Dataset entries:
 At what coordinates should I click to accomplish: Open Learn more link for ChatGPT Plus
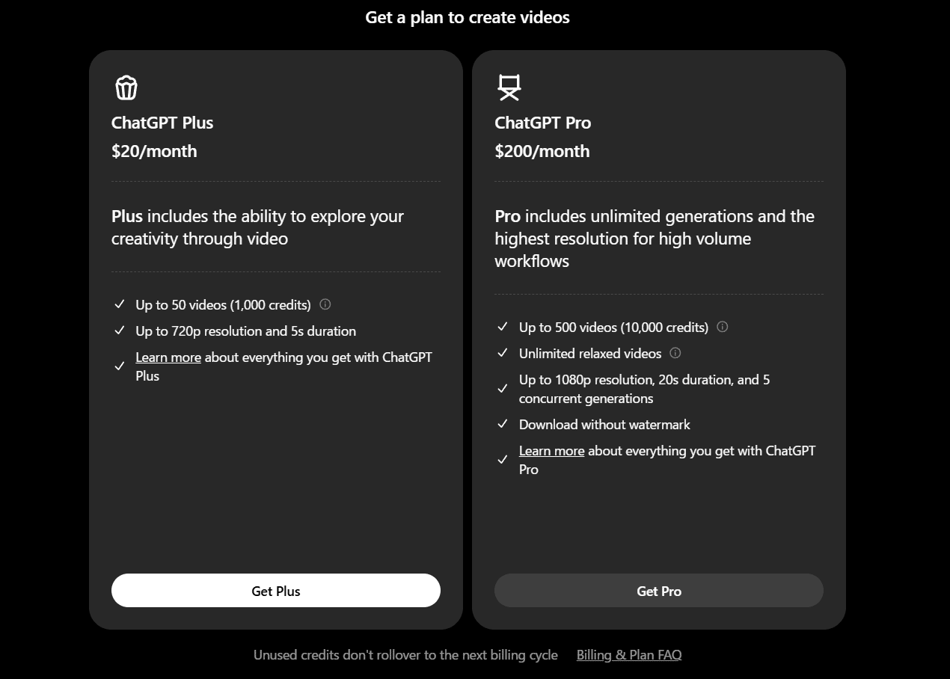click(168, 357)
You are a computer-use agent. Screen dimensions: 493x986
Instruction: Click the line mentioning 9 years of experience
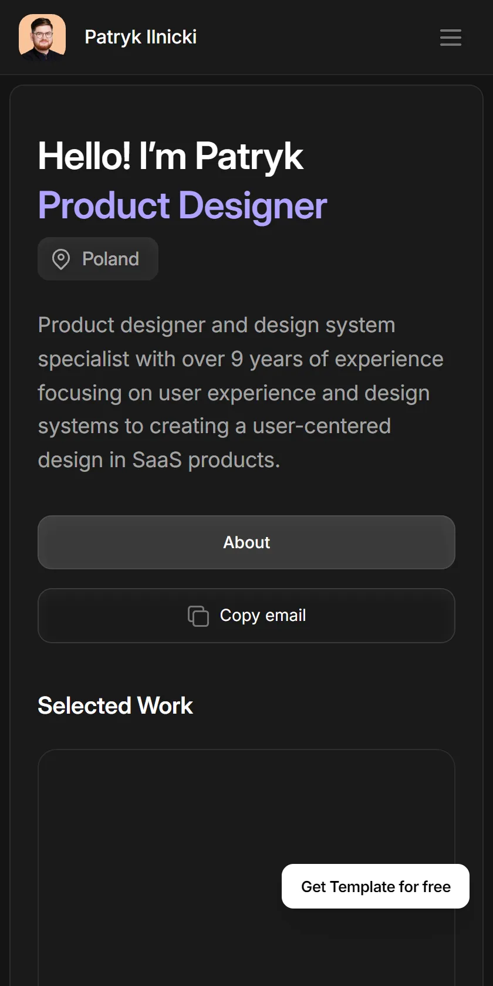click(x=241, y=359)
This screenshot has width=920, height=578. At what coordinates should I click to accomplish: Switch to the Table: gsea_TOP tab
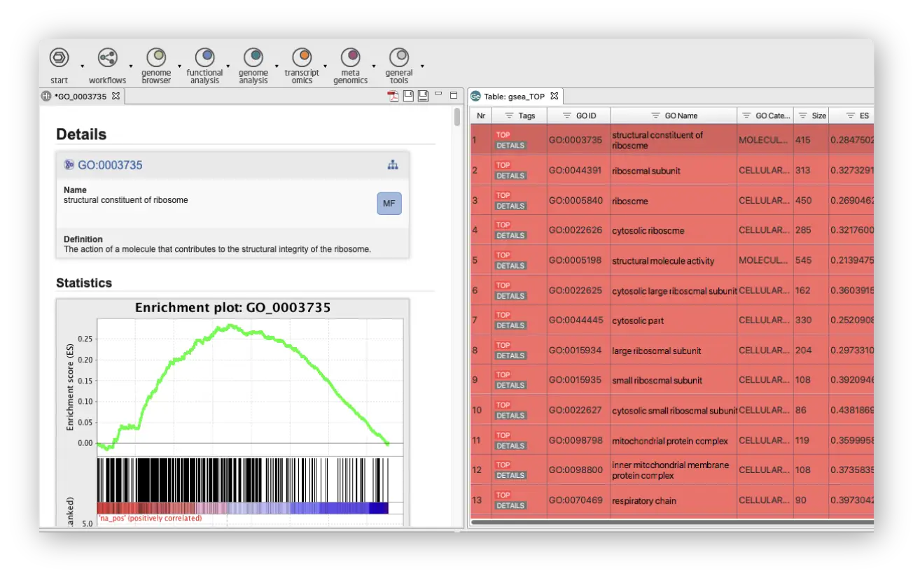(514, 97)
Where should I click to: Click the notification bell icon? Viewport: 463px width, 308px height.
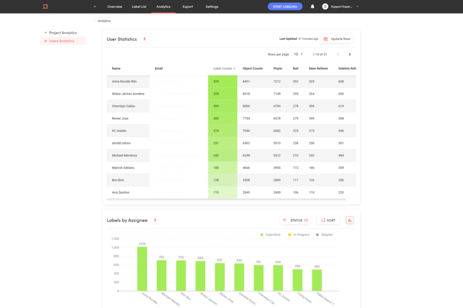pyautogui.click(x=312, y=6)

**ACTIVITY**
Each entry above should come back word for word, and no picture should come with it.

**WORKED SOLUTION**
 At what coordinates should I click to accomplish: Open Learn more link for ChatGPT Plus
click(168, 357)
You are a computer-use agent. Screen dimensions: 493x986
Instruction: Click the line mentioning 9 years of experience
click(x=241, y=359)
This screenshot has width=920, height=578. At what coordinates should I click to accomplish: Switch to the Table: gsea_TOP tab
(514, 97)
Where should I click to: Click the notification bell icon? Viewport: 463px width, 308px height.
pyautogui.click(x=312, y=6)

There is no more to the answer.